A cleaner (they were all temps on some zero hour shitty contract and always changing), installed a network 'device' for us, running on batteries and with a discrete wifi connection to the outside world and importantly, to the car park where we left a smartens looking car. I had noticed a preponderance of HP net connected printers/copiers, and even been able to play idly with the console while finishing a rather awful cup of coffee while waiting for my guide. Lo and behold, the configuration was not what it could be. We captured almost a weeks worth of documents that went to the big, fast printer - and presented selected highlights as part of our report.
There was some discussion as to whether our cleaner could retain the pittance she was paid for two weeks on top of her already decent salary - in the end she got some good dinners on expenses instead (paperwork would have been horrendous).

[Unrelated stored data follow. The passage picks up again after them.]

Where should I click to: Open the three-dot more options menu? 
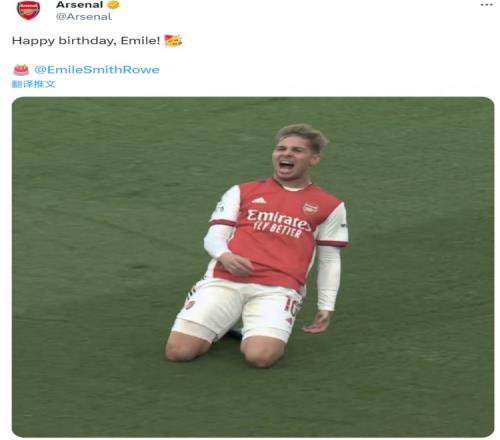487,5
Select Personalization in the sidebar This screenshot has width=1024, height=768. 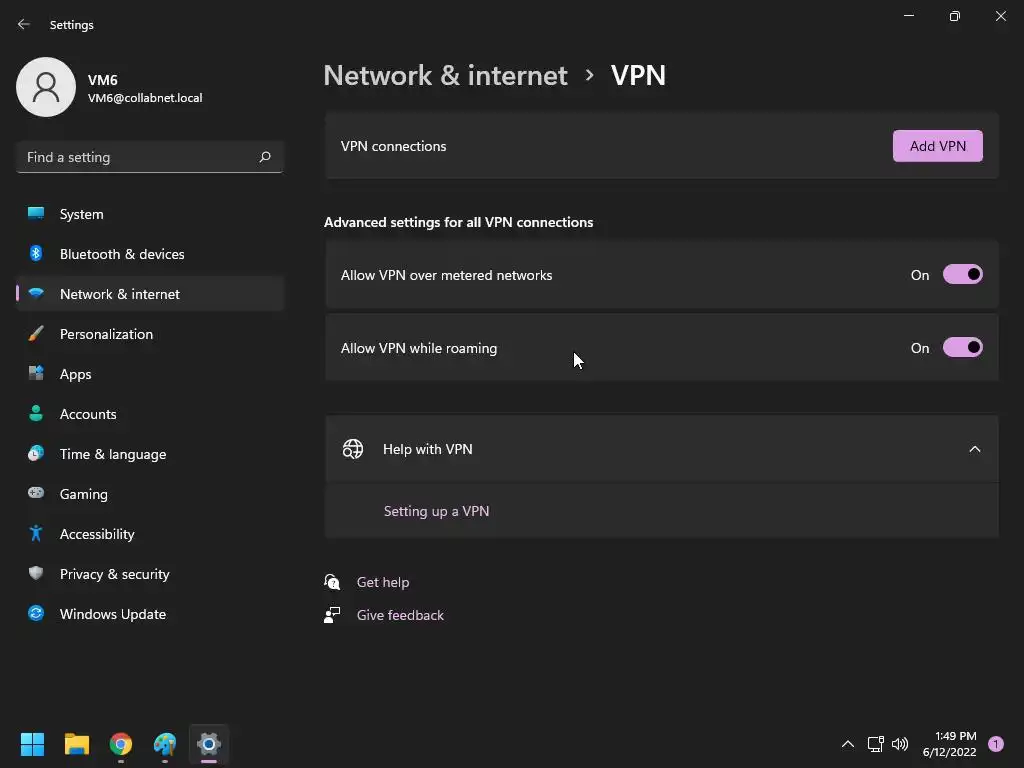(x=106, y=334)
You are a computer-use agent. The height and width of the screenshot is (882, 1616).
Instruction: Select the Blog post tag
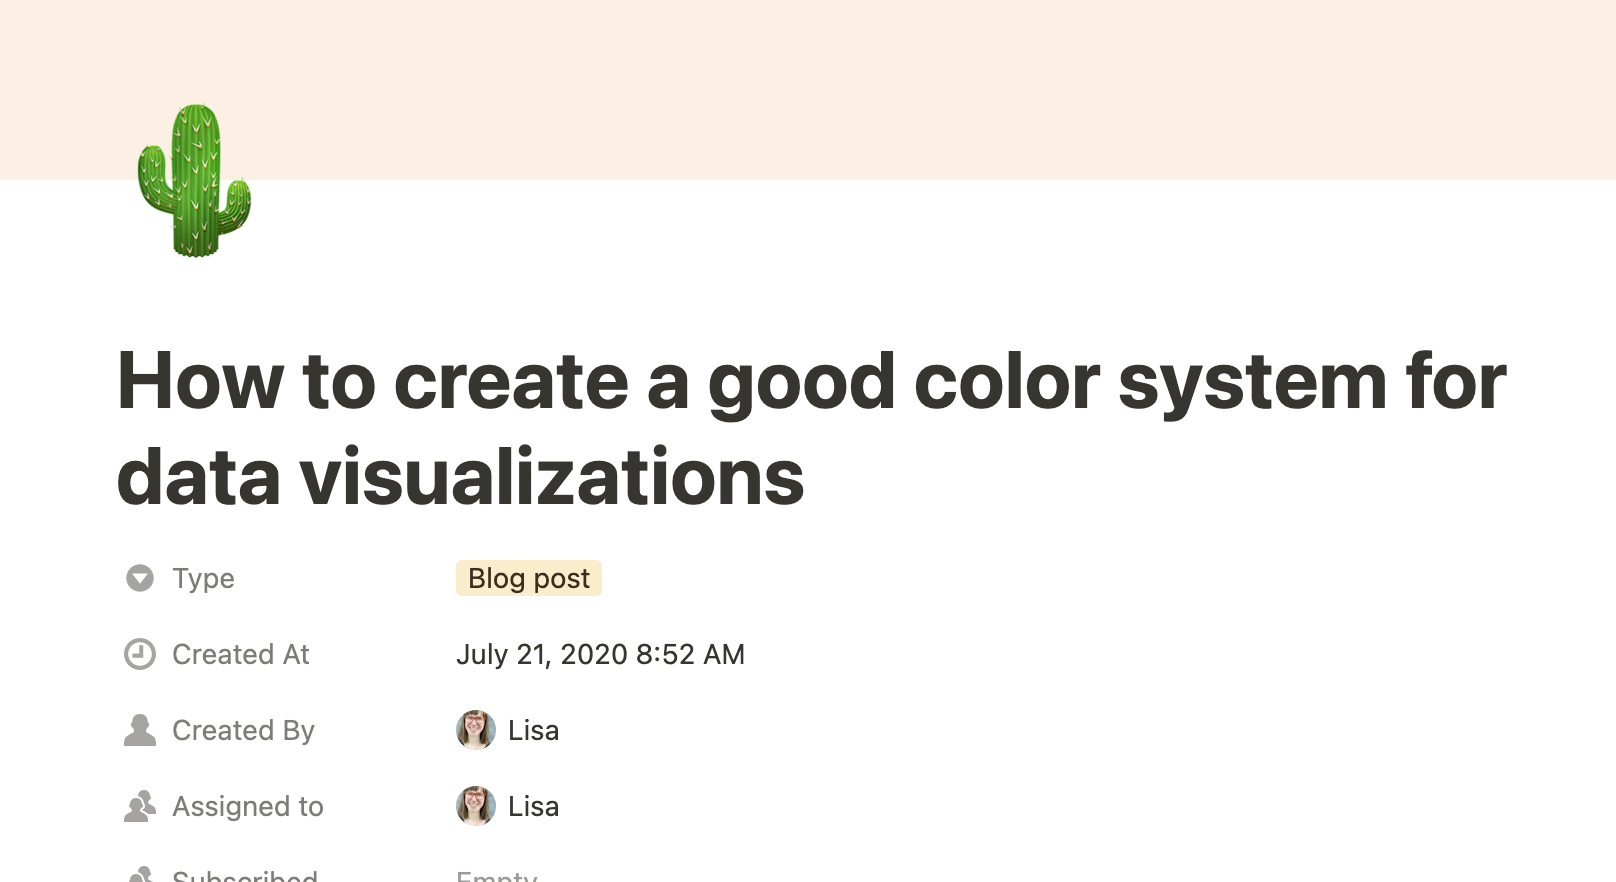tap(528, 578)
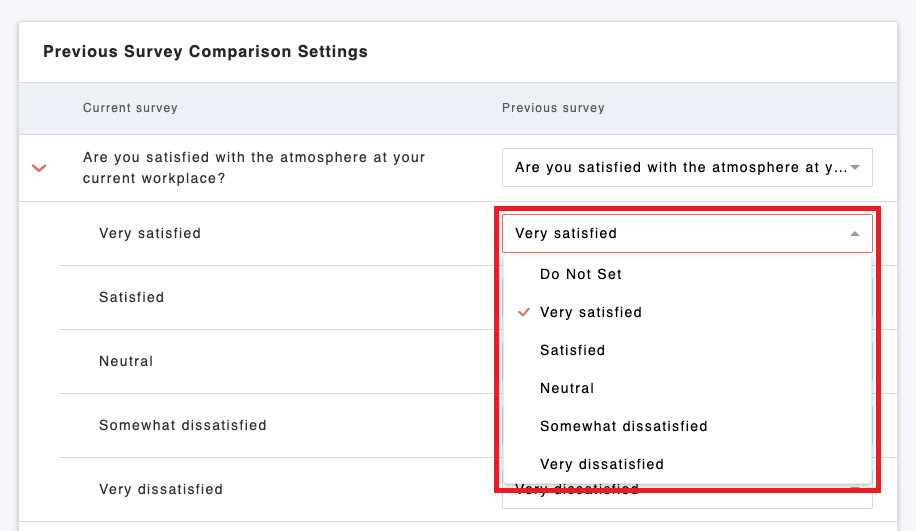Click the "Somewhat dissatisfied" current survey row label
Viewport: 916px width, 531px height.
[x=183, y=426]
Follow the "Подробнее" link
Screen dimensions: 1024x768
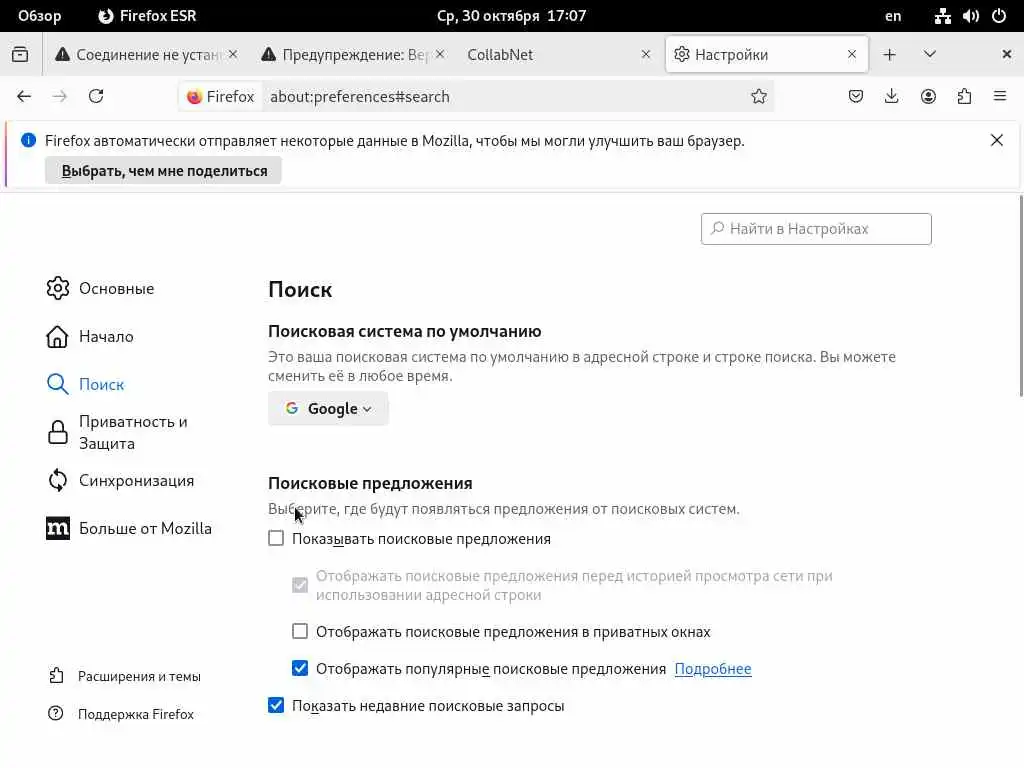click(713, 669)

And that was just the start. The number of men who will hold open a door for an attractive woman with what looks like a pass of the correct colour round her neck while she 'juggles' a mountain of paperwork, even though her pass has a snowball's chance in hell of opening the door on its own still fails to surprise me. Said individual then has access to half the building and an opportunity to do all sorts, including talking to the hell desk from an official telephone on a temporarily abandoned hot desk over lunchtime.....
Blow technical hacks, a smile and a little (OK in her case a lot) of tech knowhow can go a long way towards breeching security.
We never did get a look at the 'secure' building, not high enough security clearances I was told. But they did pay well.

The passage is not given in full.